Keberhasilan ini menjadi bukti kesigapan Badan Keamanan Iran dalam menangkal ancaman teror. Dalam beberapa tahun terakhir, mereka telah berhasil melenyapkan sejumlah formasi teror yang didukung asing di dekat perbatasan barat Iran, terutama yang melibatkan kelompok separatis Kurdi.
Iran telah lama menuding Kurdistan Irak sebagai tempat berlindung bagi kelompok teroris anti-Iran. Tuduhan ini semakin diperkuat dengan serangan teroris mematikan yang menewaskan 10 polisi di daerah Taftan, provinsi Sistan-Baluchistan. Serangan tersebut terjadi beberapa hari lalu dan menargetkan kendaraan polisi.

Kantor berita pemerintah IRNA mengutip pernyataan polisi yang mengonfirmasi bahwa sepuluh personel dalam dua unit patroli tewas dalam penyergapan.
Kejadian ini mengingatkan kembali pada September tahun lalu, ketika media Iran melaporkan bahwa Irak mulai mengusir kelompok teroris anti-Iran dari wilayah Kurdi di sepanjang perbatasannya dengan Republik Islam. Irak memindahkan mereka ke pangkalan yang lebih jauh sesuai dengan pakta keamanan antara Teheran dan Baghdad yang ditandatangani pada tahun 2022.
Penggagalan upaya penyusupan kelompok teroris yang didukung Israel ini menunjukkan bahwa Iran terus menghadapi ancaman serius dari berbagai pihak. Meskipun berhasil melumpuhkan kelompok teroris ini, Iran tetap waspada dan terus meningkatkan upaya keamanan di perbatasannya untuk mencegah serangan serupa di masa depan.
Ancaman Teror yang Tak Kunjung Padam
Kejadian ini menjadi bukti bahwa ancaman teror di Iran masih nyata dan terus menjadi tantangan serius bagi pemerintah. Kelompok-kelompok teroris yang didukung oleh negara lain, seperti Israel, terus berusaha untuk menciptakan ketidakstabilan dan kekerasan di Iran.
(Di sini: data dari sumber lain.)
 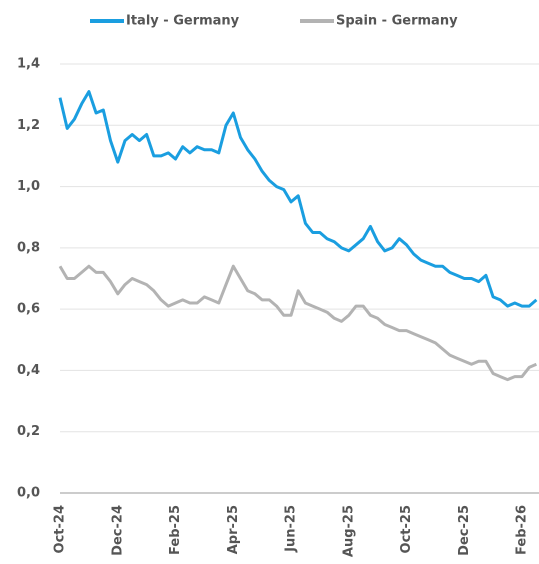 I want to click on x-tick-label: Dec-24, so click(x=118, y=530).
Israel, yang memiliki sejarah konflik panjang dengan Iran, diduga mendukung kelompok-kelompok teroris yang beroperasi di wilayah perbatasan Iran. Motif di balik dukungan ini diduga untuk melemahkan Iran dan menghambat program nuklirnya.
Iran sendiri telah berulang kali menyatakan bahwa mereka tidak akan segan-segan untuk mengambil tindakan tegas terhadap setiap kelompok teroris yang mengancam keamanan nasionalnya. Pemerintah Iran juga terus berupaya untuk meningkatkan kerja sama dengan negara-negara tetangga untuk melawan terorisme.
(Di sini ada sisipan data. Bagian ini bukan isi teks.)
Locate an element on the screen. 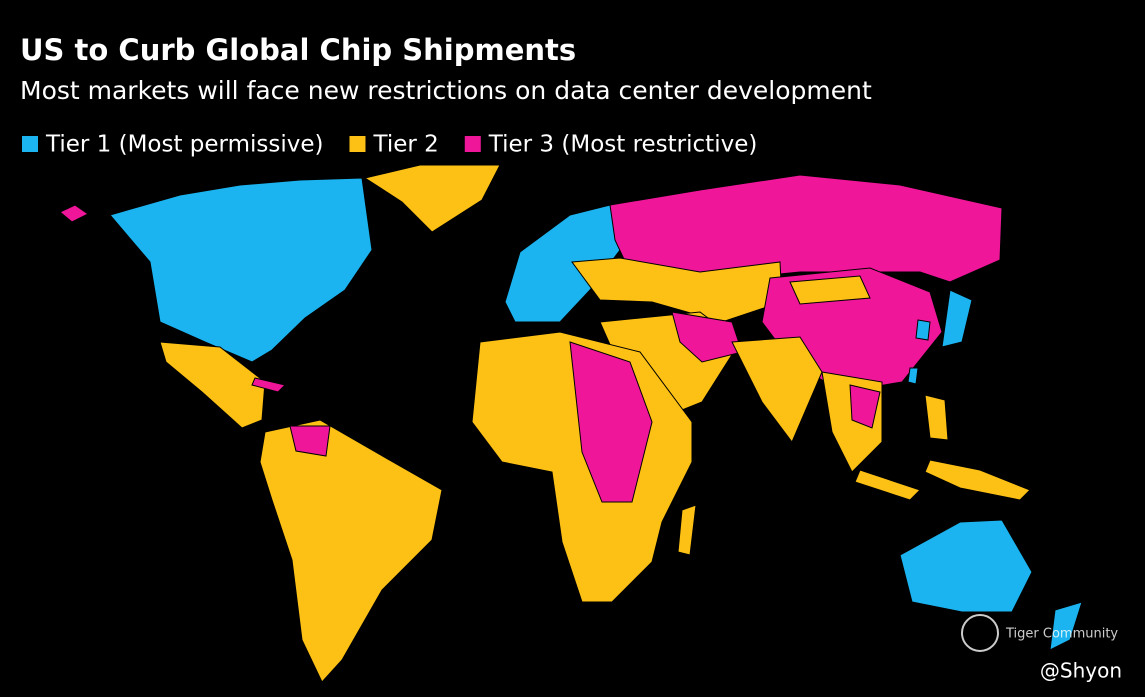 The image size is (1145, 697). cuba is located at coordinates (268, 385).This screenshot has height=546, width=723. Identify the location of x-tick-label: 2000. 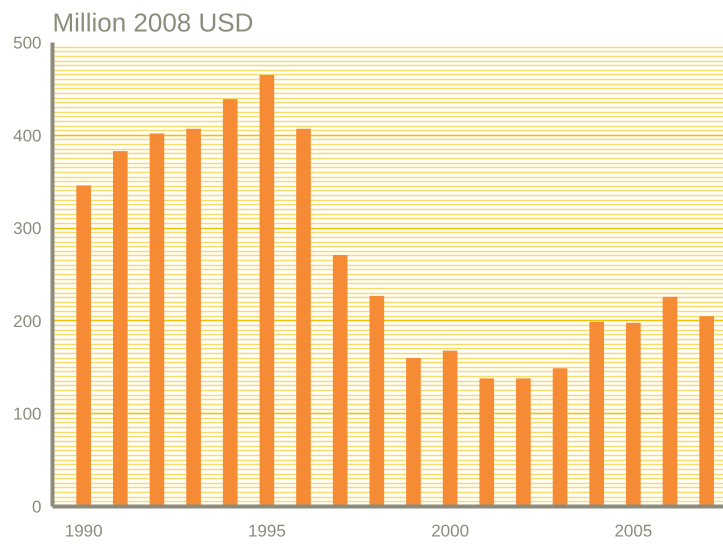
(450, 531).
Peran Kurdistan Irak dalam Konflik
Kurdistan Irak, yang terletak di perbatasan Iran, telah menjadi wilayah yang rawan konflik. Kelompok-kelompok teroris dan separatis memanfaatkan wilayah ini sebagai basis operasi mereka.
Iran menuduh pemerintah Kurdistan Irak tidak melakukan cukup upaya untuk mencegah kelompok-kelompok teroris beroperasi di wilayahnya. Mereka juga menuding Kurdistan Irak memberikan dukungan logistik dan finansial kepada kelompok-kelompok teroris tersebut.
Peran Kurdistan Irak dalam konflik ini menjadi kompleks dan rumit. Di satu sisi, pemerintah Kurdistan Irak berusaha untuk menjaga stabilitas dan keamanan wilayahnya. Di sisi lain, mereka juga menghadapi tekanan dari kelompok-kelompok teroris dan separatis yang beroperasi di wilayah tersebut.
Tantangan bagi Iran
Upaya penyusupan kelompok teroris yang didukung Israel ini merupakan salah satu dari sekian banyak tantangan yang dihadapi Iran. Selain ancaman teror, Iran juga menghadapi tekanan ekonomi dan politik dari negara-negara Barat.
Iran terus berupaya untuk mengatasi berbagai tantangan yang dihadapinya. Mereka berupaya untuk memperkuat keamanan nasional, membangun ekonomi yang kuat, dan meningkatkan hubungan diplomatik dengan negara-negara lain.